脅谷的新居位於三鷹車站附近。那由多原本只是送他回家,但他邀那由多去家裡坐一坐,於是決定上去喝杯茶。
他和太太住在六層樓公寓的四樓,兩室一廳的房間並不算大,但在小孩子長大之前,應該足夠了。
脅谷的太太圓臉,剪了一頭好看的短髮。因為個子嬌小,所以看起來比實際年齡年輕。她名叫仁美,笑著迎接那由多。

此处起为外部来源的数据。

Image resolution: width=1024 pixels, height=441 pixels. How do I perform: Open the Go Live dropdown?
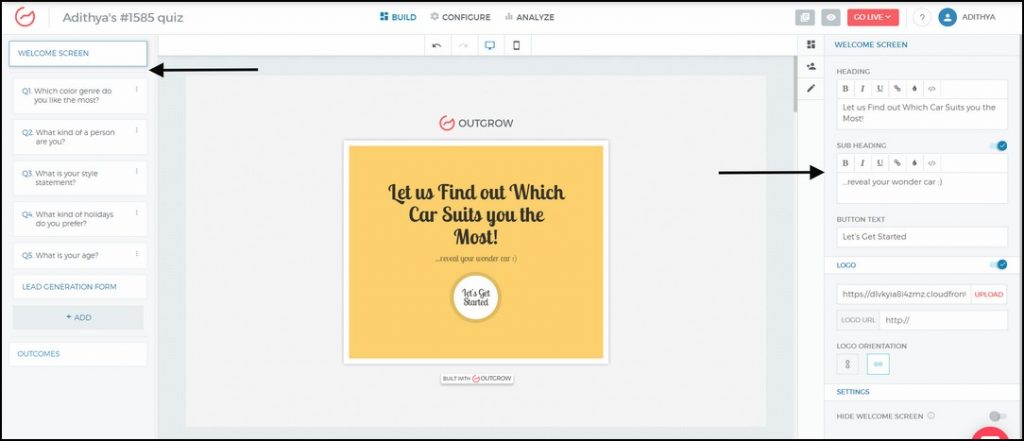(x=872, y=17)
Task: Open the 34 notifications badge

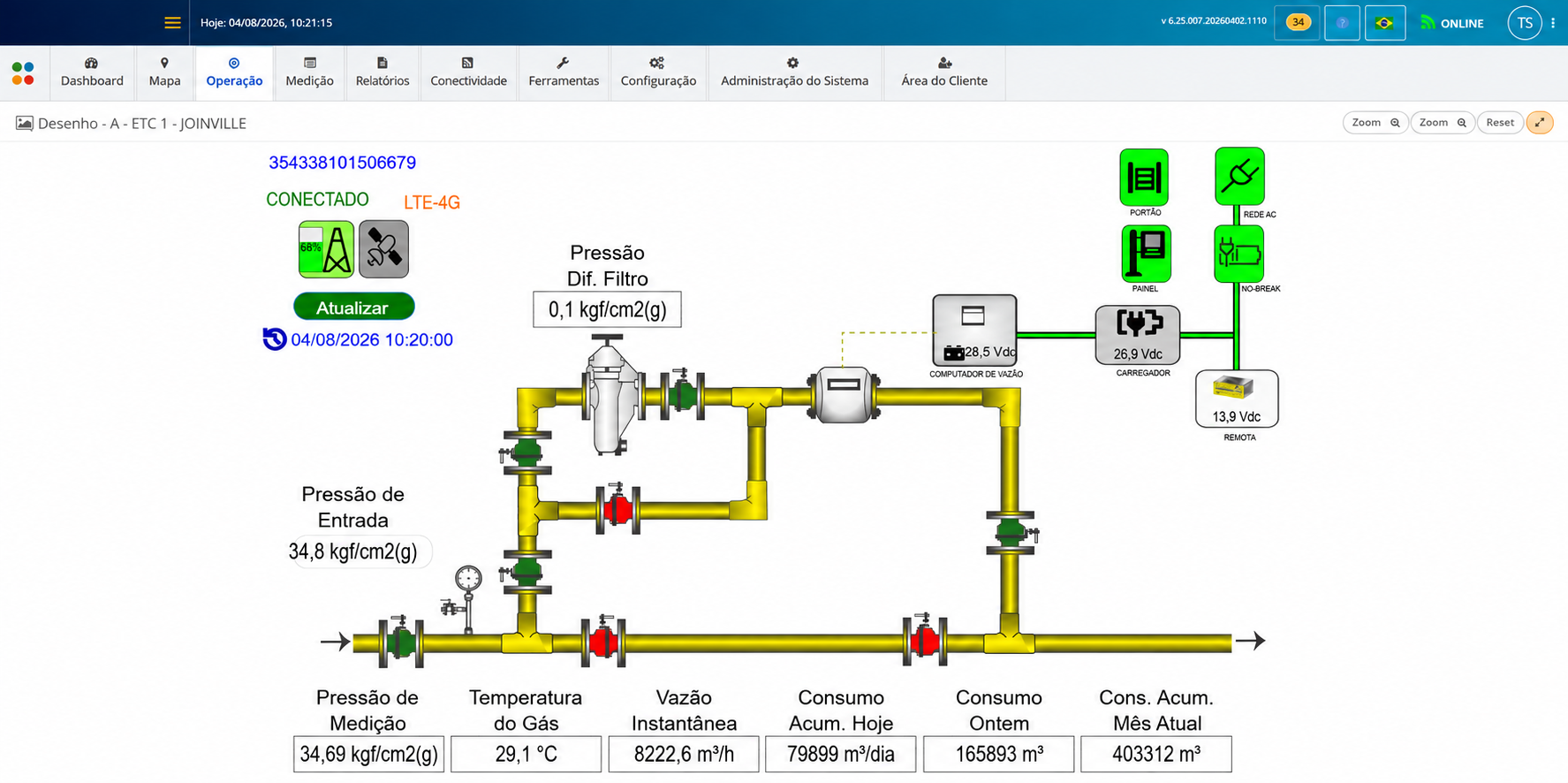Action: [x=1298, y=23]

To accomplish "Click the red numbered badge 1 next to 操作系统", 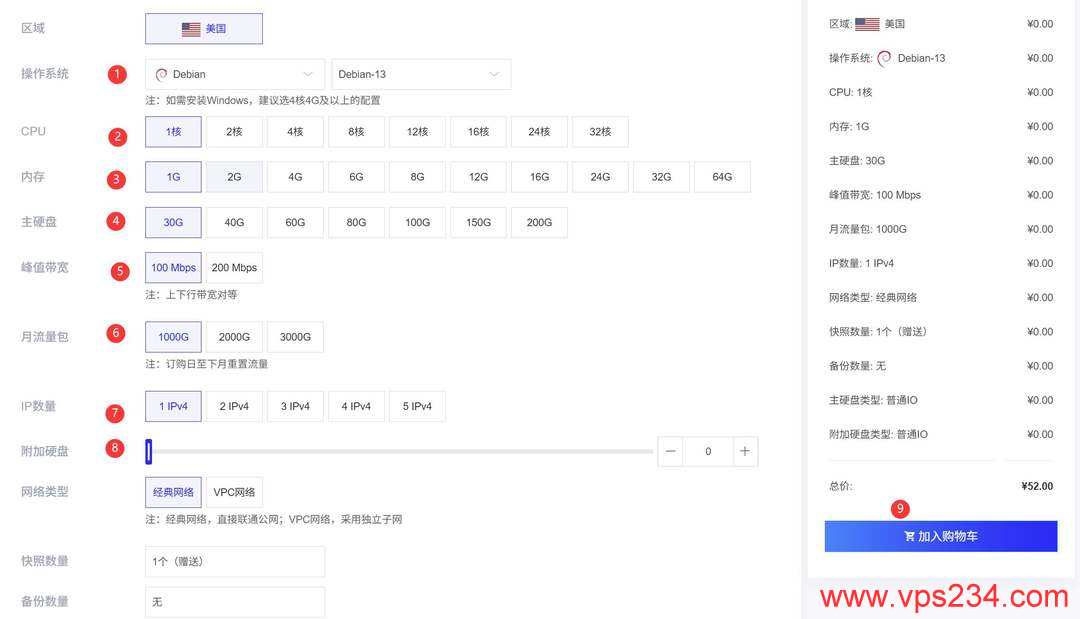I will tap(117, 73).
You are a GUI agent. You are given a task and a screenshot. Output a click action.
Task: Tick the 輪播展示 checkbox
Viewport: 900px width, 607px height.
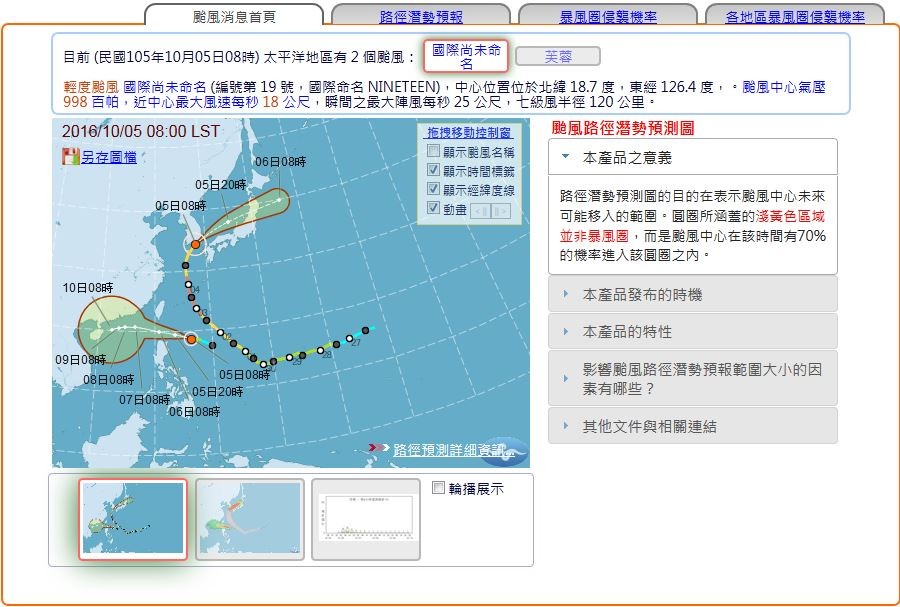[439, 488]
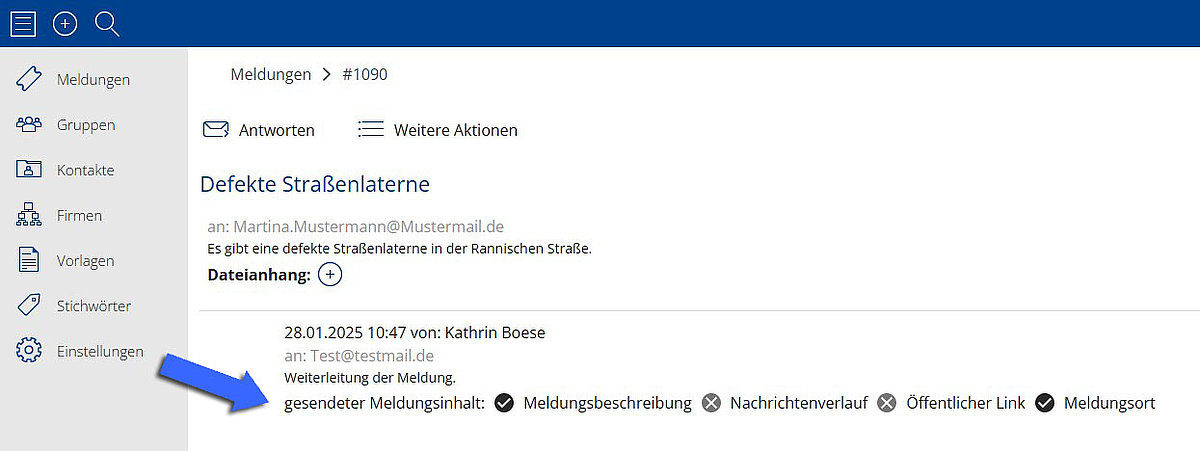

「所以,你們見到老師了嗎?」仁美把冰麥茶倒進杯子時問。
「嗯,是啊,見是見到了。」
脅谷吞吞吐吐,小聲地開始把和石部之間的對話告訴仁美。仁美聽了之後,也不禁愁容滿面。
「這……真讓人難過。」
「嗯,真的很難過,不知道該對老師說什麼才好。對不對?」
脅谷徵求那由多的同意,那由多默默點頭。
「既然老師說這些話,正樹,你就沒辦法和老師商量了吧?」
「啊?」脅谷聽了,露出困惑的表情問,「商量什麼?」
「你不要裝糊塗。」仁美露出親切的微笑,「你是不是想和老師商量寶寶的事,所以才會費這麼大的力氣,無論如何都要聯絡到老師?我都知道。」
脅谷尷尬地緊閉雙唇,一臉不悅地拿起杯子喝麥茶,顯然有點兒手足無措。
「請問……寶寶的事是怎麼回事?」那由多戰戰兢兢地問。
「正樹,你沒告訴工藤那件事嗎?」
「嗯。」脅谷板著臉回答。
「這不好吧。工藤不是幫了你很多忙嗎?」仁美瞪著比她年紀小的丈夫。
「請問是怎麼回事?我完全不瞭解狀況。」那由多插嘴說。
仁美轉過頭看著那由多說:「我之前去做產檢時,醫生說,肚子裡的孩子可能有唐氏綜合徵。」
那由多倒吸了一口氣,看著脅谷。脅谷可能有點兒尷尬,所以並沒有看那由多。
「然後呢?」
「我們正在猶豫,不知道該不該進一步做詳細的檢查。只要做檢查,就可以更加明確。」
「既然這樣……」
「那就應該趕快去做檢查——你也這樣認為嗎?」
那由多點了點頭:「這有什麼問題嗎?」
仁美坐直了身體,深呼吸之後開了口:「如果做檢查,那就意味著一旦發現真的有唐氏綜合徵,就要拿掉孩子嗎?」
「啊!」那由多忍不住叫了一聲。
「我剛才說我們在猶豫,其實我已經決定了,我根本不想拿掉孩子。無論生下怎樣的孩子,都是上天賜給我們的生命,我打算好好愛他。也就是說,即使寶寶真的有唐氏綜合徵也沒關係,所以沒必要做檢查。但是,正樹好像不這麼認為,他還在猶豫——我沒說錯吧?」
「也不是在猶豫……」脅谷搓著雙手,「只是我會忍不住思考,如果生下的孩子先天有障礙,你會很辛苦,我們的生活也會有很大改變。最重要的是,孩子也會很痛苦。」
仁美很受不了地笑了笑:「這就是在猶豫啊。」
脅谷無言以對,抓了抓頭。
「原來是這樣,」那由多恍然大悟,「難怪你想找石部老師商量,因為老師的兒子也有障礙……」
「是啊。」脅谷小聲回答。
那由多完全瞭解仁美剛才說的意思,既然她有這種打算,石部說的那些話對脅谷可能是雙重、三重的打擊,就連他尊敬的恩師也在面對相同的問題時碰了壁。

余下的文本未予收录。